America First Legal isn’t focused solely on immigration. Last year, it sued the superintendent of the Loudoun County school system in Virginia after parents opposed to transgender acceptance and critical race theory revolted at a school-board meeting. The parent leading the monthslong push was no stranger to the executives at America First Legal — it was Prior, the group’s senior adviser.

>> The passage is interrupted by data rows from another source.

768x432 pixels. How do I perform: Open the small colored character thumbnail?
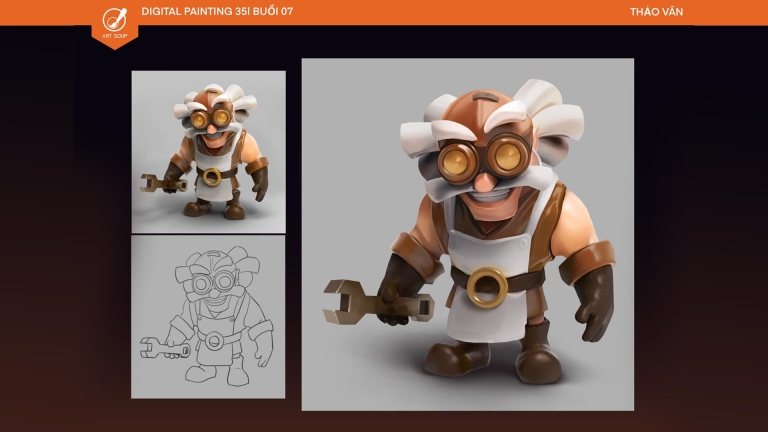[x=208, y=151]
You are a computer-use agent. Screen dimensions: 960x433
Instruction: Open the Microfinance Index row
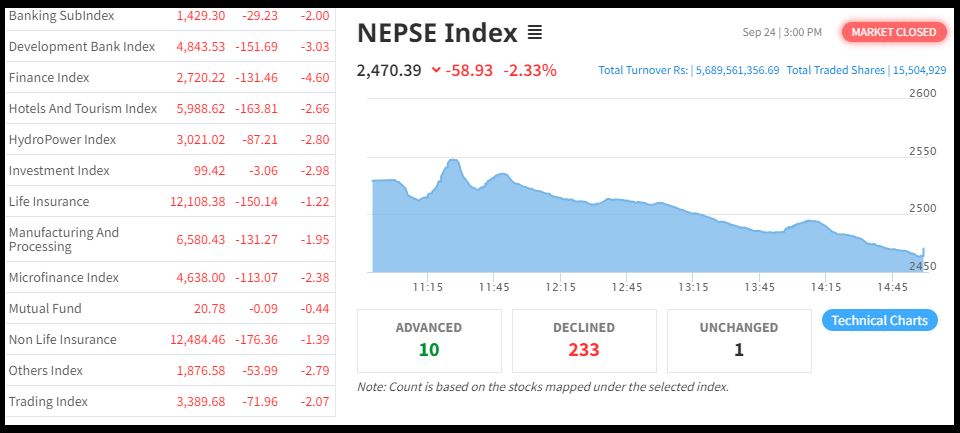coord(63,278)
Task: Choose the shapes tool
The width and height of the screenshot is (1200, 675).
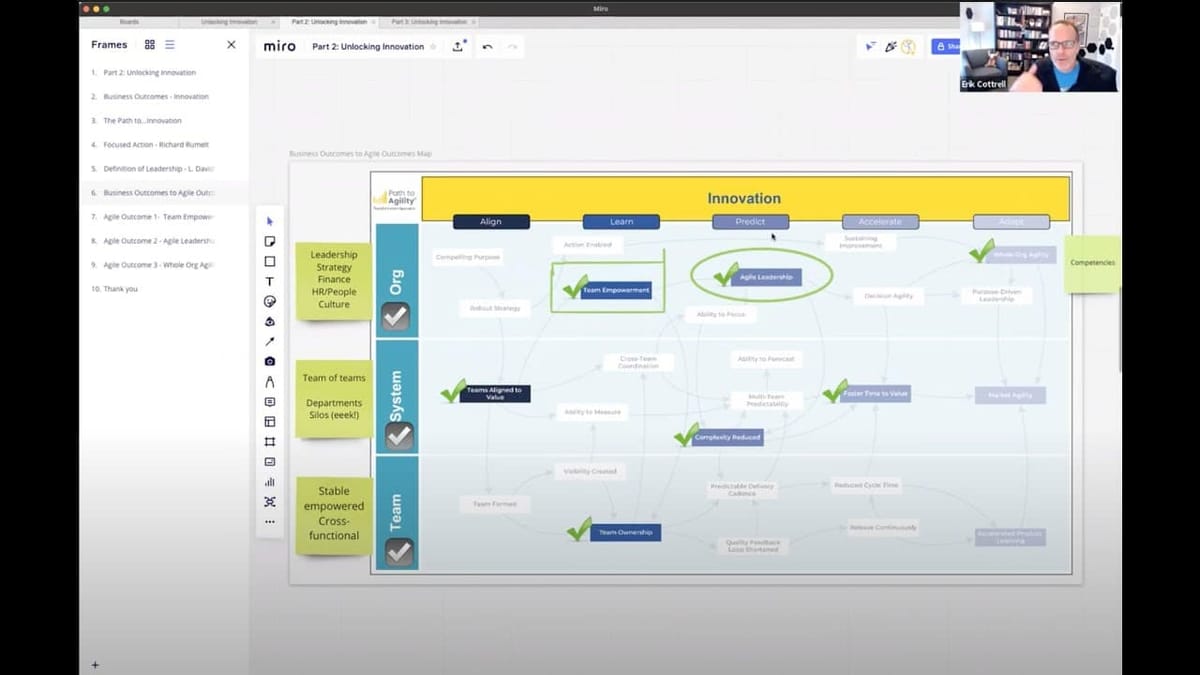Action: (270, 261)
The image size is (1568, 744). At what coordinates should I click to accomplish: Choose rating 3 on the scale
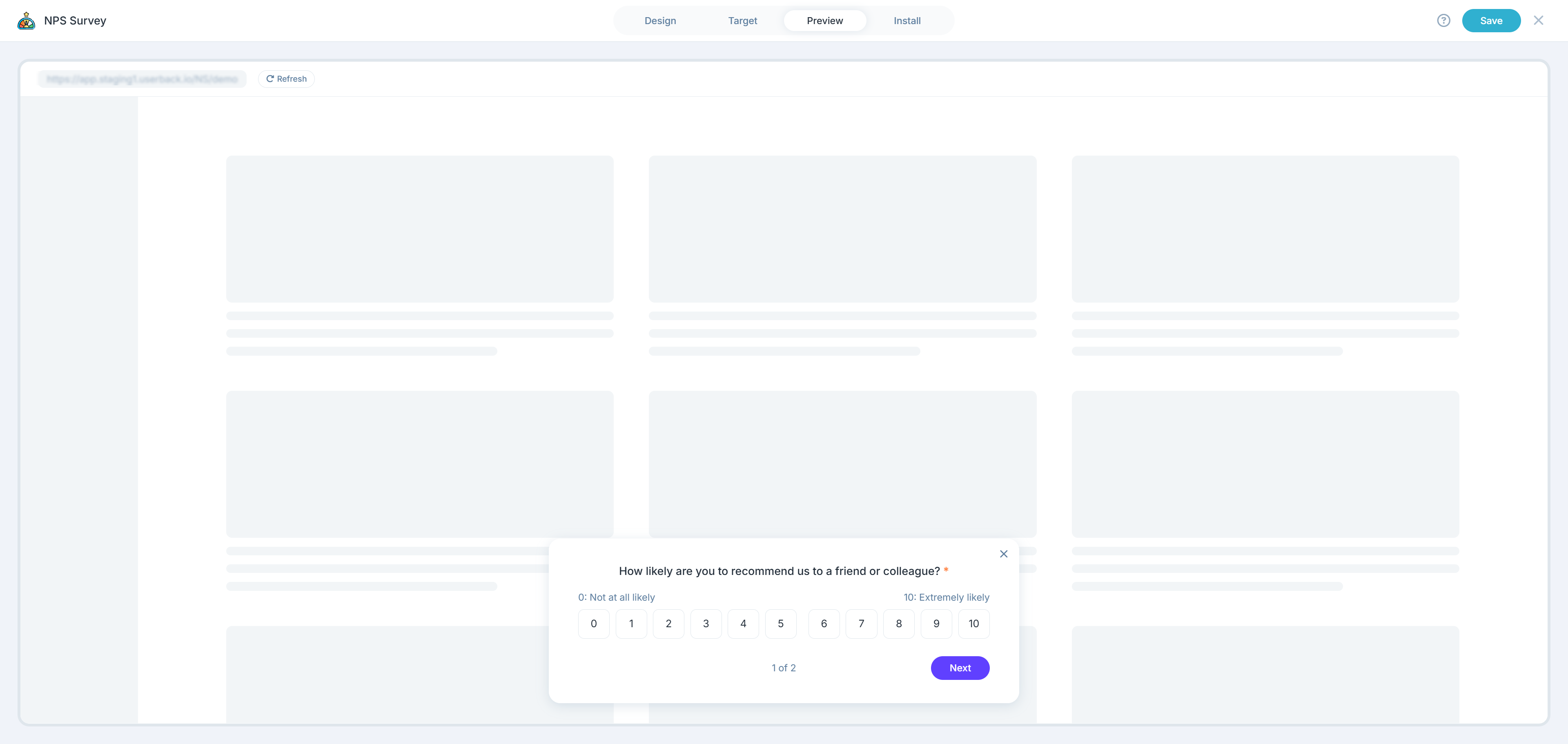coord(706,624)
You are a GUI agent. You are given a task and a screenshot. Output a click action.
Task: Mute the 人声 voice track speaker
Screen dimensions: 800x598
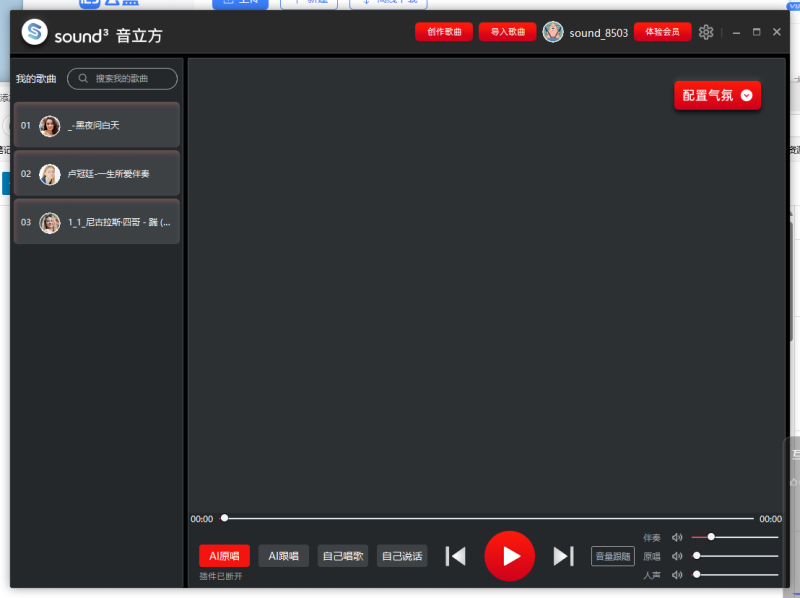point(677,575)
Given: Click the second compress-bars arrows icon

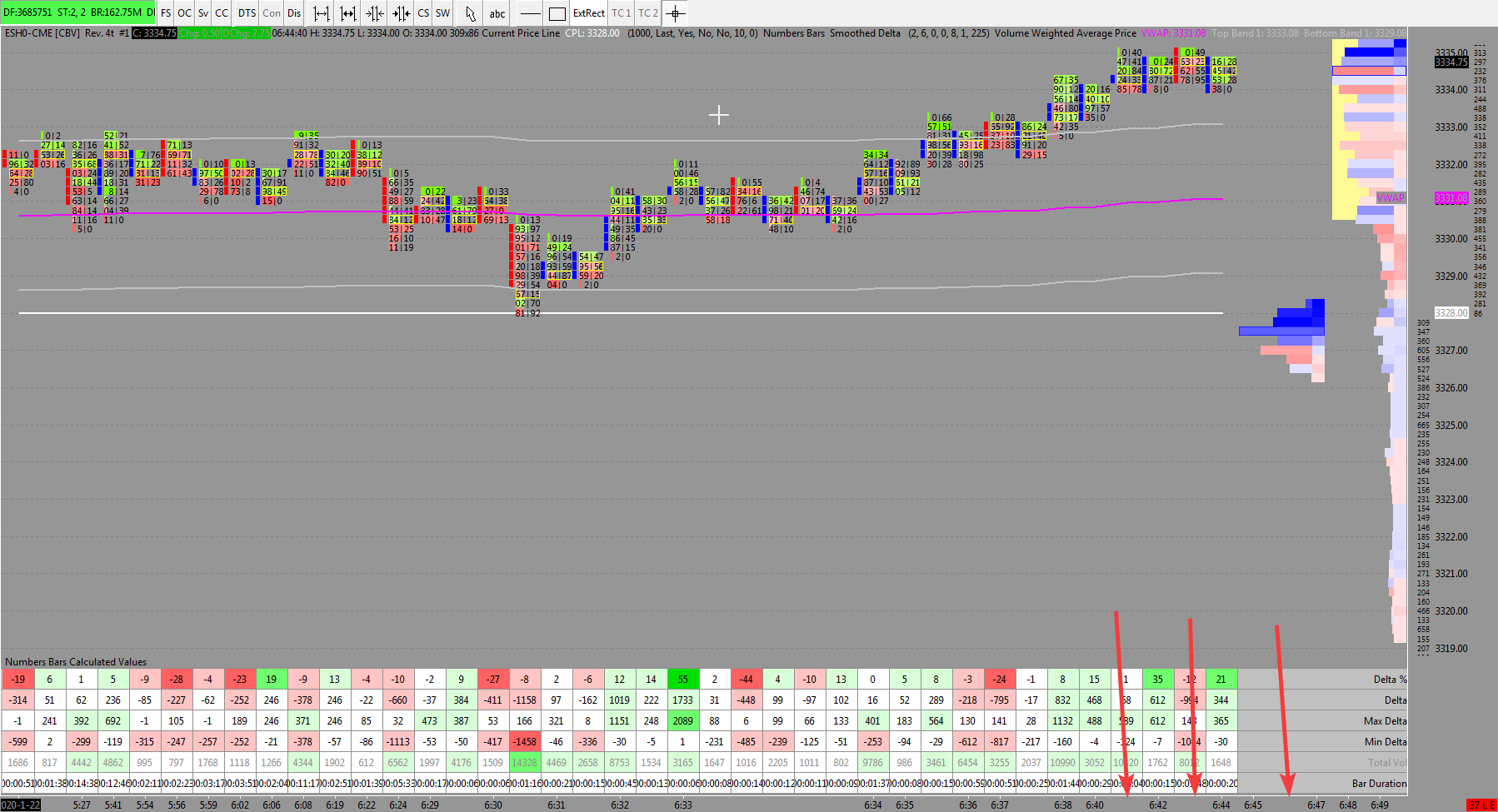Looking at the screenshot, I should (402, 13).
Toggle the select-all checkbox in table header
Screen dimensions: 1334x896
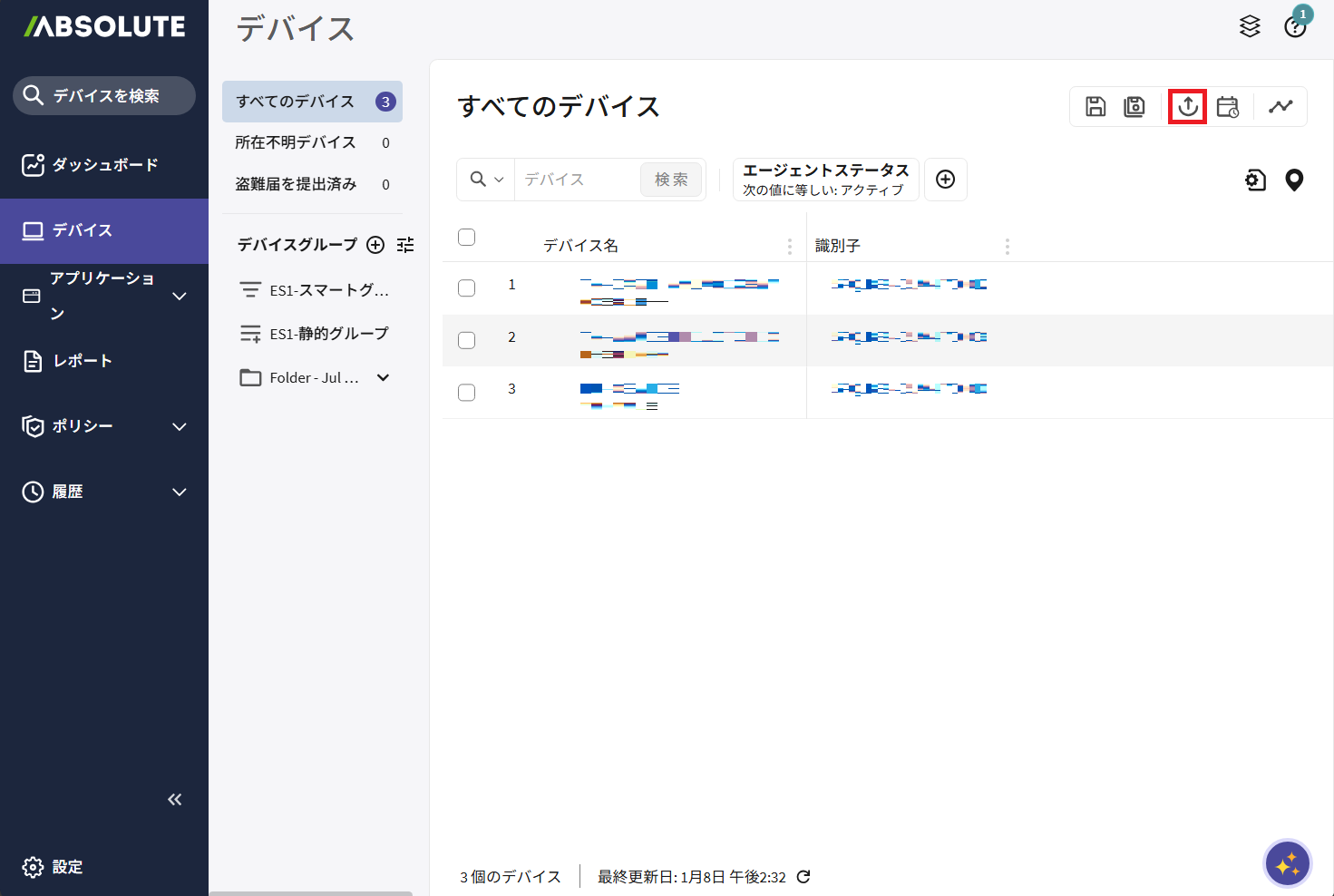(x=467, y=238)
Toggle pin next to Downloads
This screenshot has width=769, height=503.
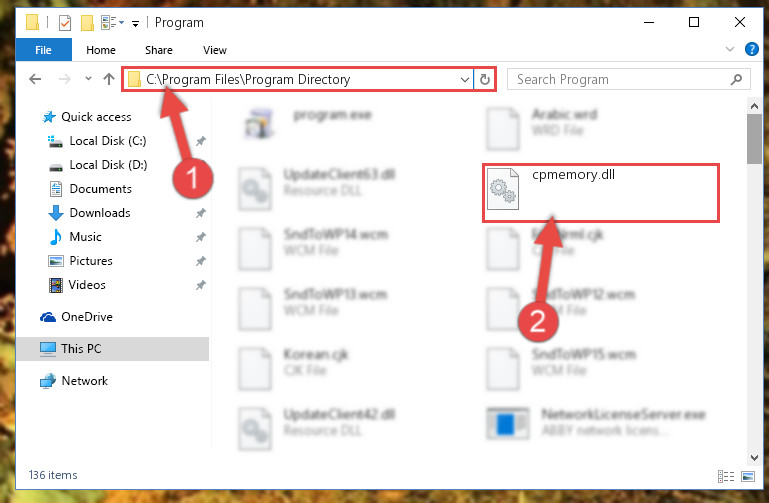click(201, 213)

For several months ahead of the 2021 election, Prior, a resident of the wealthy suburban county, decried the school system’s acceptance of anti-racist education, elevating the issue until it became a sticking point in the 2021 governor’s race. In an appearance in Loudon County that June, Glenn Youngkin, then the Republican gubernatorial candidate and now the governor, said he was standing on “ground zero for the fight to return our schools to a curriculum that prepares students for the future.” Prior founded a PAC called Fight for Schools and appeared on Fox News playing the concerned parent. But most hosts on the network did not mention his Republican connections or his time in the Trump administration.
When Prior said Citizens for Sanity’s messaging is a “long-term fight we’re looking at here,” it’s this kind of effort he was referring to. Last year, he was able to make the idea of teachers using students’ preferred pronouns controversial to the point that it roiled the Virginia election. Proven as a hot-button issue, both Fight for Schools and Citizens for Sanity are hitting gender issues in classrooms as an example of liberal overreach:
In the interview with Bannon, Prior brushed off the extremity of the ads, saying Citizens for Sanity is trying to “raise awareness.” Bannon, who pioneered some of the same right-wing media tactics at Breitbart, was a little more straightforward about what makes Citizens for Sanity stand out. “Your ads are different in that you can’t look away,” he said. Prior smiled.